The "little bird(s)" are golden-cheeked warblers and black-capped vireos. Other animals also depend on the tree; more info here.
posted by emjaybee at 10:30 AM on February 17, 2020 [7 favorites]


December through February brings massive sneezing and constant blowing of nose. I made my peace with the cedar pollen scourge when Puffs with Lotion became available. Now the raging red snot trail has been soothed into bearability. Mostly, I like the cedar trees anyway.
posted by a humble nudibranch at 10:43 AM on February 17, 2020 [2 favorites]


“... until we overgrazed the ranges, allowing opportunistic young cedars to replace much of the grassland ...

This is pretty much the crux of it. The over-grazing was devastating to the hill country. Topsoil has eroded away over most of the ridge tops & washed into all the karst features that drain water into the Edwards aquifer- it’s not at all today like it was before the introduction of cattle. From my experience, when pastureland is abandoned, the prickly pear cactus is the first thing to move in, followed quickly by the junipers. At this point, it can’t really be undone.

And yeah, I’m allergic as hell to the pollen. Thank the lord for giving the chemists the brains to invent Flonase. Without it I would have had to move 25 years ago.
posted by Devils Rancher at 10:59 AM on February 17, 2020 [5 favorites]


If you haven't seen what it looks like when the cedar trees are treating your nose like a single's bar, it's really a sight. The pollen wafting off of them makes them look like they're on fire.
posted by adamrice at 12:07 PM on February 17, 2020 [9 favorites]


To add on to what Heywood Mogroot said, a week before my wedding, I woke up with one eye sealed shut with crusty eye-goo. I thought, oh, dear god, I’ve got pink eye a week before my wedding, this is terrible. I also could barely breathe, and my nose felt like it was stuffed with burning concrete.

I went to the doctor, and she looked at me and asked how long, at that point, had I lived in Japan. I said “eight years” and she outright laughed and said “you’ve got kafunsho, or the standard allergy to cedar pollen that 1480% of Japanese people have. February to roughly April in Japan is a hell of sniffling people desperate to breathe normally again. The cedar pollen allergy treatment industry is worth well over a billion dollars here. And, of course, with mild weather all “winter” it came even earlier this year.

I used to like all trees. I guess it was that uncritical thinking that they were all good and loved me back. Maybe I was influenced by The Giving Tree. I was wrong. Not all trees are deserving of love, especially not the ones that exist to cause pain. I’m going to write a children’s book about cedar trees. I shall call it The Hating Tree.
posted by Ghidorah at 2:34 PM on February 17, 2020 [5 favorites]

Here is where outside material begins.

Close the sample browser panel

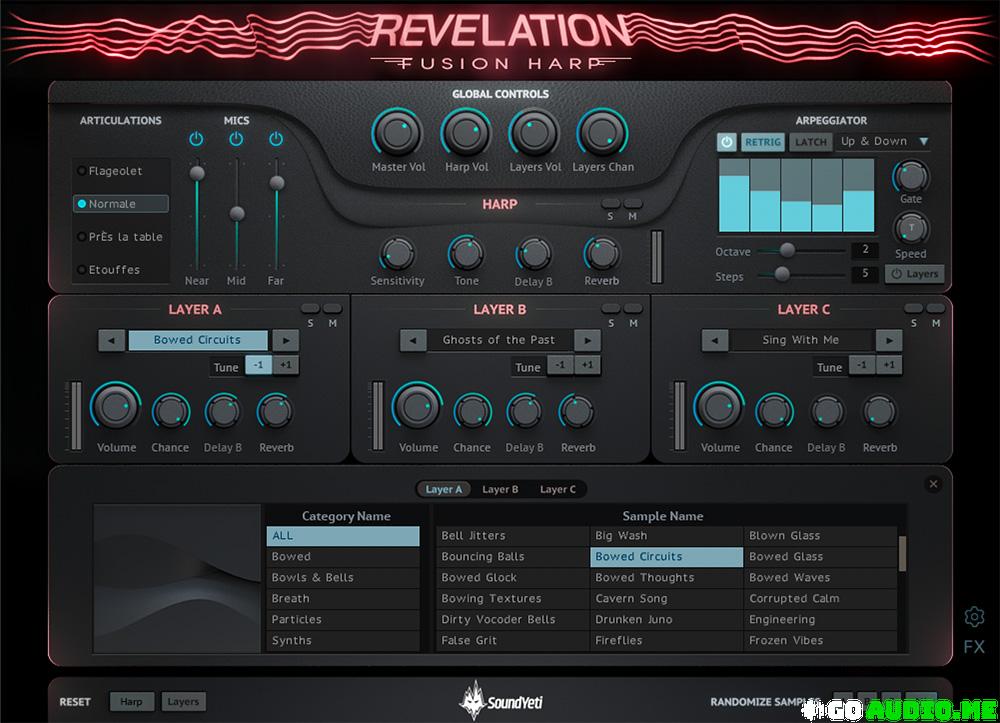coord(934,484)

If the notion of deconstructing our hate for cedar (as Elizabeth McGreevy's approach is described) appeals to you, I recommend reading Arts of Living on a Damaged Planet, which I was led to from reading the Mushroom at the End of the World by Anna Lowenhaupt Tsing. Good for rethinking our relationship to nature, making it less a resource we act upon and more an entity that has different kinds of awareness than we do, and different agencies too.
posted by lefty lucky cat at 4:16 PM on February 17, 2020 [5 favorites]


I lived in Austin for two years during grad school. That first winter, I woke up one day unable to breathe, with sinus pain like I had never felt before. When I called in sick to work, my boss said, "Oh, hon, you're new here, you've got cedar fever!" Such misery.
posted by candyland at 6:17 PM on February 17, 2020 [1 favorite]


don't know that it rose to the level of hate, but NYC ginkos sure don't help the fragrance of the city

Dear lord I loathe those trees. Chop them all down and curse them. I'd rather have a rat standing on top of a rat standing on top of another rat holding up a fake tree branch than one of those stinkers.